In this reading Jesus is transfigured before his closest friends, in what the Orthodox church upholds is a manifestation of the pure, uncreated divine light. His friends are stunned and terrified. They don’t understand what they’re seeing. It’s easy to see why: Jesus is outside and beyond everything they've known.

At times, Jesus (and God) is incomprehensible to us. At times, we don’t know what to make of any of it. It’s especially difficult to understand events like the transfiguration because they don’t relate to anything we’ve ever known or experienced before. God can be blinding, terrifying, overwhelming. That glory can never be contained or put aside.

And yet Jesus “emptied himself, taking the form of a servant, being born in the likeness of men” (Phil 2:7). There is only this one moment in his earthly ministry where God’s glory so completely shines through. Jesus does not come for his own glory, but for the glory of the Father; Jesus does not come for his own sake, but for the world which God so loves. As a servant, he humbles himself. The glory is always there, but hidden.

Jesus tells his friends that they must tell no one what they’ve seen on the mountain until after he has risen from the dead (Mk  9:9). They don’t understand. And it is hard to understand that Jesus should not grasp the power of God but lay down his life for us, his friends. Logically, it doesn’t seem possible that the God of glory could ever die. And it isn’t logical. It’s love.
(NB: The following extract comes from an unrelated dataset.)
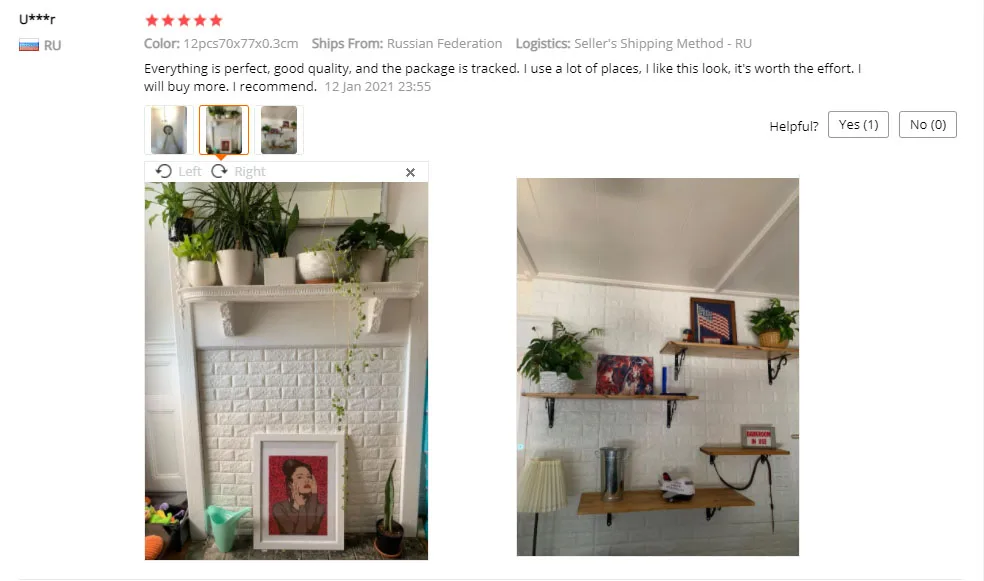The image size is (984, 581).
Task: Click the rotate left arrow icon
Action: (164, 171)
In the transfiguration we see that “the kingdom of God has come with power” (Mk 9:1). When we look around us at dreary world with all its suffering, a world that seems so far from God’s kingdom, we know – even though we can’t see it – that the kingdom is here because Jesus lives. One day, when the kingdom comes in full, “every knee should bow, in heaven and on earth and under the earth, and every tongue confess that Jesus Christ is Lord, to the glory of God the Father” (Phil 2:10-11).

The world was blessed to see a glimpse of that day in the shining raiment of our Lord.